Não nos devemos esquecer que as medidas que funcionaram nesta última pandemia [Covid-19] foram interiorizadas em 1918: a distância de segurança, a ventilação, a higiene, a preferência por atividades ao ar livre e o uso de máscara”, explicou à ABC o virologista e professor de Microbiologia na Universidade de San Pablo, Estanis Nistal.
“Coloca uma máscara, salva a tua vida“, era o conselho da Cruz Vermelha para combater a gripe responsável pela morte de entre 50 a 100 milhões de pessoas. Uma parte da população, contudo, recusou o uso da máscara, numa altura em que não existiam nem vacinas contra o vírus, nem terapias farmacológicas eficazes para controlar os infetados, que manifestavam sintomas gripais severos.
Na Europa o uso da máscara não foi implementado à escala geral, tendo sido nos Estados Unidos da América que esta medida ganhou mais força, desencadeando, por outro lado, movimentos que se opunham esta regra sanitária.
Em outubro de 1918, o Serviço de Saúde Pública norte-americano começou a distribuir pela população folhetos relacionados com as novas regras, e a Cruz Vermelha afirmava, nos jornais da época, que “todo o homem, mulher ou criança que não use [máscara] deve ser considerado um negligente perigoso“.
Além disso, eram dadas instruções de como fazer máscaras caseiras, com gaze e fios de algodão. Em Estados como a Califórnia, Utah e Washington, os movimentos anti-máscara consolidaram-se, particularmente após a implementação de medidas mais severas. “Quem espirrar sem cobrir a boca será detido“, podia ler-se na imprensa da época.
Foi em São Francisco que se decretou pela primeira vez o uso obrigatório de máscara. De imediato surgiu um movimento de oposição, liderado pela sufragista E.C. Harrington: a Liga Anti-Máscara.
Os argumentos utilizados pela liga eram semelhantes àqueles utilizados hoje em dia, como a alegada ineficácia da medida e o facto de representar um atentado à liberdade individual. Segundo a ABC, por esta altura, os juízes saíram à rua e começaram a realizar os julgamentos em ar livre, como protesto contra o uso das máscaras.
O então mayor da cidade, James Roph, apelou “à consciência, ao patriotismo e à autoproteção, que exigem o cumprimento imediato e rígido do uso da máscara“. O número de detenções disparou, e o chefe da Polícia de São Francisco informou o mayor que a cidade estava a ficar sem celas vazias. Juízes e oficiais de justiça tiveram de trabalhar horas extra noite dentro e os fins de semana foram ocupados em julgamentos, para reduzir o número de detidos nas cadeias.

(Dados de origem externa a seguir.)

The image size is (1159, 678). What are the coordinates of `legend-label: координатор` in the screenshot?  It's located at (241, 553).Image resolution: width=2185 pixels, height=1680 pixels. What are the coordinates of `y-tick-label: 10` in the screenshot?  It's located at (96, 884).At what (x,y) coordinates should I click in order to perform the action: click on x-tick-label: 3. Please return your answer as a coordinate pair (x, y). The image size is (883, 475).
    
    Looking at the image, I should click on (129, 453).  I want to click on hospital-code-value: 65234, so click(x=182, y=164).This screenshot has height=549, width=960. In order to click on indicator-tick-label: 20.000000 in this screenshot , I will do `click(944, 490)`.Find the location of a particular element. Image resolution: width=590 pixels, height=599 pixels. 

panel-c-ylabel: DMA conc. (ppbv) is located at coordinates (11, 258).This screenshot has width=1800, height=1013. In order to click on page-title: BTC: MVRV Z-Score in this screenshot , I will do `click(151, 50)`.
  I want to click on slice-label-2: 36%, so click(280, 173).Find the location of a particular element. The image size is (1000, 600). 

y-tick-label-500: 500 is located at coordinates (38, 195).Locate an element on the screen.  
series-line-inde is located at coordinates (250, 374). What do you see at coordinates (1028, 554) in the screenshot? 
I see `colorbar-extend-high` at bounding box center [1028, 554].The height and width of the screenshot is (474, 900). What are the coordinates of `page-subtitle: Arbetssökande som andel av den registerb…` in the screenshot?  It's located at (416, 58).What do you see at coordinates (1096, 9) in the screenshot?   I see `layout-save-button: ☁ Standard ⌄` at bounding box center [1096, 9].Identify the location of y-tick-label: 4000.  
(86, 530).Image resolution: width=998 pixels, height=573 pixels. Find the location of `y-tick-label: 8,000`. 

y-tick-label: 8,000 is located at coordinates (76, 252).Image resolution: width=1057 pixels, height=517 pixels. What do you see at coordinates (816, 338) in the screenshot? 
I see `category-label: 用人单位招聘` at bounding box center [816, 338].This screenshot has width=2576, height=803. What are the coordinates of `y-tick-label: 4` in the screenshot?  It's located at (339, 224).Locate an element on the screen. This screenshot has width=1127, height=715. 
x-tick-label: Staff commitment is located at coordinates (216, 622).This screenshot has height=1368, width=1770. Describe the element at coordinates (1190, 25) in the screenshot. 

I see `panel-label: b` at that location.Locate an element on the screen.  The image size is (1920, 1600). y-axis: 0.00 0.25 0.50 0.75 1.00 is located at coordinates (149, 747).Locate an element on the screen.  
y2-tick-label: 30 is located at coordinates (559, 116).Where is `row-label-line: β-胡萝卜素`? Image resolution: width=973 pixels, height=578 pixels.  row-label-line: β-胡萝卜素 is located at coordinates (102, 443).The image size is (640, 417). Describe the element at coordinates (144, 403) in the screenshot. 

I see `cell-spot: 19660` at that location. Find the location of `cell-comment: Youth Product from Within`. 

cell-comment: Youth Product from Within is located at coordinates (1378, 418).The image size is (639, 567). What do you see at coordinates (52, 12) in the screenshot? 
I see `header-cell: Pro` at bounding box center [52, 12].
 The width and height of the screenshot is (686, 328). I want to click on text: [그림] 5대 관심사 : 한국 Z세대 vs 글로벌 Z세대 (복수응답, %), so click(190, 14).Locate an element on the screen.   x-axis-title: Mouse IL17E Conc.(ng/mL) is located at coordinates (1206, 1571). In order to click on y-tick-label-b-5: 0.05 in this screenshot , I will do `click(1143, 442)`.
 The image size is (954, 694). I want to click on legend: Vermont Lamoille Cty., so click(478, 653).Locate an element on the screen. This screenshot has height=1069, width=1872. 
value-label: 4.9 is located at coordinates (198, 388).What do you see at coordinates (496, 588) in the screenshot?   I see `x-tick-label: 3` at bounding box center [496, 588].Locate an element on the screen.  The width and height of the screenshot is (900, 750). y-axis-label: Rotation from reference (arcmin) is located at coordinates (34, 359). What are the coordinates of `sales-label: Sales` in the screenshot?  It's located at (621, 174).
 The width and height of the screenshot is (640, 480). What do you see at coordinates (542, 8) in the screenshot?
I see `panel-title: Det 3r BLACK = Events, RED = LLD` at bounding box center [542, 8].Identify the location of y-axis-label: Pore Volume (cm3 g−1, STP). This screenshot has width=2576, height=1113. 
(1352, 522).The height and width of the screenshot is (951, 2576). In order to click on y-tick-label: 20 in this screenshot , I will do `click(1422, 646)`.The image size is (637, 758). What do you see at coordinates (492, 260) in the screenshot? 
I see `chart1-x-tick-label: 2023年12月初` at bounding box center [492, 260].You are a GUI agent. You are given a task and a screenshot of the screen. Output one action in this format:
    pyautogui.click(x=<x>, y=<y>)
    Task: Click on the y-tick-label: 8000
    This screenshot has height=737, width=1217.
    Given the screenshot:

Num só dia, segundo o San Francisco Chronicle, foram detidas mais de 100 pessoas por “perturbar a paz” ao não utilizar máscara. O preço a pagar para quem fosse apanhado com a boca e o nariz à mostra eram 10 dias na prisão ou o pagamento de uma multa equivalente, atualmente, a 80 dólares.
As ordens, ainda assim, continuaram a não ser acatadas. A 25 de janeiro de 1919, a Liga Anti-Máscara realizou uma manifestação, com mais de 2 mil membros, no centro da cidade, em oposição ao decreto.
Mais tarde, esta medida sanitária foi estendida a outras cidades norte-americanas, como Denver, Seattle, Sacramento e Phoenix. Escolas, igrejas, teatros e salas de cinema foram encerrados nestas localidades. Em Oakland, o mayor da cidade lançou um apelo aos seus habitantes: “O sensato e patriótico, sem que importem as nossas crenças pessoais, é proteger os nossos concidadãos, unindo-nos nesta prática.”
Já o Conselho de Saúde de Nova Iorque preferiu uma abordagem mais direta: “É melhor fazer o ridículo do que estar morto.”
Do outro lado do Atlântico, na Europa, as regras utilizadas para combater a Gripe Espanhola foram diferentes. Em Espanha, o governo mandou encerrar as salas de cinema e apelou aos líderes locais para que limitassem a lotação dos eventos públicos — o que levou a uma grande revolta por parte da Igreja. Apenas no Reino Unido, e limitada a algumas cidades e grupos específicos, como as enfermeiras, a máscara foi recomendada.